3D Printing our way to better healthcare

In the late 1990s, a young patient required a bladder replacement, something for which a transplant wasn’t possible.  The doctors treating that patient came up with an alternative solution: make one.  They called on the expertise of the Wake Forest Institute for Regenerative Medicine to build a scaffolding in the shape of the required organ, and on that framework, they grew a bladder using the patient’s cells.  This was one of the first uses of 3D printing in the healthcare sector. Since then, 3D printing has become a significant tool in healthcare.

At the start of the 21st Century, the hearing aid industry worldwide used injection moulding and traditional handcrafts to form inner ear implants.  In that first decade, though, 3D printing began to be used, making the case into which the delicate electronics was sat such that each fitting was shaped to the ear canal of each individual patient, something that would have been prohibitively expensive, with long lead times to deliver if done using traditional techniques.  In the USA, the entire hearing aid industry shifted to 3D printed implants within 12 months, and today over 90% of the industry uses 3D printing.
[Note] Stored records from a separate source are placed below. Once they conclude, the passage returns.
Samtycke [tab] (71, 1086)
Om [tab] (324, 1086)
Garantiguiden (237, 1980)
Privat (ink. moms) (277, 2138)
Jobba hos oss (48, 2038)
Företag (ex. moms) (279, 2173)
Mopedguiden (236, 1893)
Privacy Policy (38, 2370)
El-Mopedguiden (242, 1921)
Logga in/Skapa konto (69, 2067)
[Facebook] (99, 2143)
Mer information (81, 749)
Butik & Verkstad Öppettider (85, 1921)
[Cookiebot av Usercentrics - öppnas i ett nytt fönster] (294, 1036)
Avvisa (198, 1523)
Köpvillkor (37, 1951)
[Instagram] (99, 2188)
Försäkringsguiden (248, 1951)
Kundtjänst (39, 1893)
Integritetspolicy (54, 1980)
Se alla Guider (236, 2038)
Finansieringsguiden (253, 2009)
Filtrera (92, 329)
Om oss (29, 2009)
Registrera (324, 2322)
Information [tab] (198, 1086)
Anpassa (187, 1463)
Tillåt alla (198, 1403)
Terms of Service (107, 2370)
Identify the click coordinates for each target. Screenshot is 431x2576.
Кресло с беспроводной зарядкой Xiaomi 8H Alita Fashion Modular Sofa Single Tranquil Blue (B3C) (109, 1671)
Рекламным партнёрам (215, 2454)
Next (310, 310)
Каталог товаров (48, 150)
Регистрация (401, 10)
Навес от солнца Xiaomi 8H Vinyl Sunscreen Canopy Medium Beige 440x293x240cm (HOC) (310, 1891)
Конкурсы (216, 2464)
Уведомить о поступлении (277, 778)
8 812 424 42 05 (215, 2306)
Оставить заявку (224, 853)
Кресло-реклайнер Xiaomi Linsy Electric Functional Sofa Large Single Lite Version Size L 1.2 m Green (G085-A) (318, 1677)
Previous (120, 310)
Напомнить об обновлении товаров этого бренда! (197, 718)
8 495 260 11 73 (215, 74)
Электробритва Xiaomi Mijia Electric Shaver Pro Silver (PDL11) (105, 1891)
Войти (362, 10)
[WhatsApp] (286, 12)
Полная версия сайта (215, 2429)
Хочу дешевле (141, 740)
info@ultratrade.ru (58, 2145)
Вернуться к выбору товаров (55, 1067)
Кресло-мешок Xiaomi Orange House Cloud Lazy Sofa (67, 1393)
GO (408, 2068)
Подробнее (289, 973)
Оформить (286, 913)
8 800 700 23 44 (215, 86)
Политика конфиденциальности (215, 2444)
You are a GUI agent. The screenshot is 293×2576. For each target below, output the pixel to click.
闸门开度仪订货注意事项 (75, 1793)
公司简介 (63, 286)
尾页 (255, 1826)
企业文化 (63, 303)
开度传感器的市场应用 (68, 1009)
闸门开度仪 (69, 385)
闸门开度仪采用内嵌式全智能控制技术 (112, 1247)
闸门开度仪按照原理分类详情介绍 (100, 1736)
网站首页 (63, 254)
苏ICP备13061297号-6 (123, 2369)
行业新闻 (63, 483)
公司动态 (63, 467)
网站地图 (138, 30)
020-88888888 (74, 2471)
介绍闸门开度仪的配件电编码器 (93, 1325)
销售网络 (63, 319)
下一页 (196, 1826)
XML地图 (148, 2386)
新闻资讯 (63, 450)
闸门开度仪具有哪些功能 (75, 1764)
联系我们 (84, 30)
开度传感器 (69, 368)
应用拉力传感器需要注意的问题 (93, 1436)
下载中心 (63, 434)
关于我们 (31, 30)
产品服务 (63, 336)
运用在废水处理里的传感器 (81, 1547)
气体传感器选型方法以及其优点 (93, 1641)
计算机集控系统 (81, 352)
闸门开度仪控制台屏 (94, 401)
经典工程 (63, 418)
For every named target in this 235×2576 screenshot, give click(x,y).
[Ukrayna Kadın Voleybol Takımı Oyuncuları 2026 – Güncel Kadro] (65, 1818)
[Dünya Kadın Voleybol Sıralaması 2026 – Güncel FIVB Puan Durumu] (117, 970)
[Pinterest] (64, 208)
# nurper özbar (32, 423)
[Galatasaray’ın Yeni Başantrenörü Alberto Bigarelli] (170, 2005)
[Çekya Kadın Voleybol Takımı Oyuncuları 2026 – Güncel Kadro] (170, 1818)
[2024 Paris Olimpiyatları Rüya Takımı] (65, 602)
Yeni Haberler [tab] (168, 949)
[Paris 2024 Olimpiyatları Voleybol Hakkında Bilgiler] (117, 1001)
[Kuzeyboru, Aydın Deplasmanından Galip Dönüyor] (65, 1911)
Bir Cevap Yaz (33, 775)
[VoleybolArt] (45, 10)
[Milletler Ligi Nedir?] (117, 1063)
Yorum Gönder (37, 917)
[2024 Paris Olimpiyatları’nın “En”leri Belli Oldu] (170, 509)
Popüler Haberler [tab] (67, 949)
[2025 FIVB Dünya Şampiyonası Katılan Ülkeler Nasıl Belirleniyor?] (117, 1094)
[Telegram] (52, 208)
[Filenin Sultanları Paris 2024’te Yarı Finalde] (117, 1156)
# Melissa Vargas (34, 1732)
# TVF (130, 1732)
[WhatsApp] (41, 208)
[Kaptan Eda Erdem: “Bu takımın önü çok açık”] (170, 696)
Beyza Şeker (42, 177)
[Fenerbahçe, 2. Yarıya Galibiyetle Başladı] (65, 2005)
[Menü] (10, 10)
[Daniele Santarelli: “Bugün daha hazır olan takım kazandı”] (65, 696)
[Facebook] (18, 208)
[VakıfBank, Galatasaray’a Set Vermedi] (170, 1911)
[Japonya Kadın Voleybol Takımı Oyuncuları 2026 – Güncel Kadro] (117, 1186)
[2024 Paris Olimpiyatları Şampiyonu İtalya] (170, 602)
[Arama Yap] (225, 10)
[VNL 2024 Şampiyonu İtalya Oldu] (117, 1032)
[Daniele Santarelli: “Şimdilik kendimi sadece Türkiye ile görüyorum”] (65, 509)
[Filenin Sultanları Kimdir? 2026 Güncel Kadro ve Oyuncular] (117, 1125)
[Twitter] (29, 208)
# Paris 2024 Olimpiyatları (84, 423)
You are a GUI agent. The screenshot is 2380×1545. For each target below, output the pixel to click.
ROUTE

That same shift is now happening in dentistry, where crowns and implants are scanned or moulds taken by a dentist, who send the required shapes to a 3D printing laboratory that then makes the necessary items to the exact specification for that patient, all in a fraction of the time that it traditionally takes.

So what is 3D printing?  Have we invented Star Trek-like replicators that can make anything in any shape, in any material?

Image result for 3d printing medicalAll 3D printing, or additive manufacture as it is traditionally known, involves making things by building them layer upon layer.  The techniques may involve laying plastic or powders on a base in the desired shape then heating or treating them to form a layer, then repeatedly doing so, building an item from the bottom up.  More recent technologies use lasers to melt metal powers and electrostatics to solidify liquid resins.

It surprises many to find that the technology is over 30 years old, and it was used primarily in designing and prototyping for much of the first 20 years, particularly in the automotive and architectural sectors.  The last 10 year has seen a significant change, though.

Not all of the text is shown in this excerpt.